[Task description]:
Transcribe the records below exactly, from their first line through the line containing "Click the 배송비 shipping fee label". Omit every line after it.

[Material for this exercise]:
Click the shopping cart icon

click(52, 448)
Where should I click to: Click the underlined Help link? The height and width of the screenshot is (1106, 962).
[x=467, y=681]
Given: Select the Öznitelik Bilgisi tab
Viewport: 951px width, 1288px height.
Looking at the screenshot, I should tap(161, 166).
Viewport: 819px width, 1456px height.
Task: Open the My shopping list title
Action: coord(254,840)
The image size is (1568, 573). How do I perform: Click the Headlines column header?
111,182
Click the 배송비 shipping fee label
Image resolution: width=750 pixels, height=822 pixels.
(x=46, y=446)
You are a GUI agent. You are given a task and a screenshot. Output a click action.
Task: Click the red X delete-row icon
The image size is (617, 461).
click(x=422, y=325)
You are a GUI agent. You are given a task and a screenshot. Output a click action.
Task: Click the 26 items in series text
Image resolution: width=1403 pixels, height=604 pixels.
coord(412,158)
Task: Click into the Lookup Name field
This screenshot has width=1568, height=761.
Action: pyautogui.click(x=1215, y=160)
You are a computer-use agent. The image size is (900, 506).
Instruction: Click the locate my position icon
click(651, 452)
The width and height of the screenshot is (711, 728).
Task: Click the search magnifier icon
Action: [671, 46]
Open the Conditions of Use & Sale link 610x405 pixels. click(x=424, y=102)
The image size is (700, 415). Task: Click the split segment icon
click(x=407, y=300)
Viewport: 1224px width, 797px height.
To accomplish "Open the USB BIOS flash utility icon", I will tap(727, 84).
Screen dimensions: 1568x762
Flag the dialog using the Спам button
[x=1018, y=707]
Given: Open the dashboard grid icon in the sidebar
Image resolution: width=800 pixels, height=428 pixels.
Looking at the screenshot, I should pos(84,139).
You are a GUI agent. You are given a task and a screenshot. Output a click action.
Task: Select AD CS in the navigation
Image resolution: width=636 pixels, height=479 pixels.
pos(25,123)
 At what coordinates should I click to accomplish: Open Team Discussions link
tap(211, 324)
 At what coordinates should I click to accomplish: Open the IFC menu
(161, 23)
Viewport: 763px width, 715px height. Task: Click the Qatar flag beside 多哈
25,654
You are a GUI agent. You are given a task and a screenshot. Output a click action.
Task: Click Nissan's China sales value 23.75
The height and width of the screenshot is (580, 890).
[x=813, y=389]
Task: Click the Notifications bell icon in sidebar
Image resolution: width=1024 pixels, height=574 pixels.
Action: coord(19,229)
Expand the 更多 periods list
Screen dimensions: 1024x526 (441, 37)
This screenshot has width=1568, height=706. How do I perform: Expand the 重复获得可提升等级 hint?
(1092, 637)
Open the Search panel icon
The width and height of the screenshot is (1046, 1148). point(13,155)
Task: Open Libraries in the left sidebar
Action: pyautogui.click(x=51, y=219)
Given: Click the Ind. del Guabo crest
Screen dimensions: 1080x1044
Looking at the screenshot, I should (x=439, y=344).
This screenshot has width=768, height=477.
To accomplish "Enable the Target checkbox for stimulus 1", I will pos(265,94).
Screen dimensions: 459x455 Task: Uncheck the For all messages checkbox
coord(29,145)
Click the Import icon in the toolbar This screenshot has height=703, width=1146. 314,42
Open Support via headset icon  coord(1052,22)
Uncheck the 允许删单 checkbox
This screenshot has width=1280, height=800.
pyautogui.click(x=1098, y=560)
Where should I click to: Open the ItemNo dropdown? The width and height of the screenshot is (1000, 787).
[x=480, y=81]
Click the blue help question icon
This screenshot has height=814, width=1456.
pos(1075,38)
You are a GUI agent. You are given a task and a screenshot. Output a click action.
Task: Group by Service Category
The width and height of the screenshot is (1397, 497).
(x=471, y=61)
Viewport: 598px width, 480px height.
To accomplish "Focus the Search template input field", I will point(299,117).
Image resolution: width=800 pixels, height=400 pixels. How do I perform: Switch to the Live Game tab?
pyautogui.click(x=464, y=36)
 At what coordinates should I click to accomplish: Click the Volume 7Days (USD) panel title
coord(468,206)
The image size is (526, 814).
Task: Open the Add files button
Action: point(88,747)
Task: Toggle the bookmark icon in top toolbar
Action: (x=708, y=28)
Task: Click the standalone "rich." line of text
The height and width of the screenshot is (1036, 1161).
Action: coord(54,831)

[Written solution]:
Click the shopping cart icon

click(52, 448)
Where should I click to: Click the underlined Help link? The height and width of the screenshot is (1106, 962).
[x=467, y=681]
Given: Select the Öznitelik Bilgisi tab
Viewport: 951px width, 1288px height.
Looking at the screenshot, I should tap(161, 166).
Viewport: 819px width, 1456px height.
Task: Open the My shopping list title
Action: coord(254,840)
The image size is (1568, 573). How do I perform: Click the Headlines column header?
111,182
Click the 배송비 shipping fee label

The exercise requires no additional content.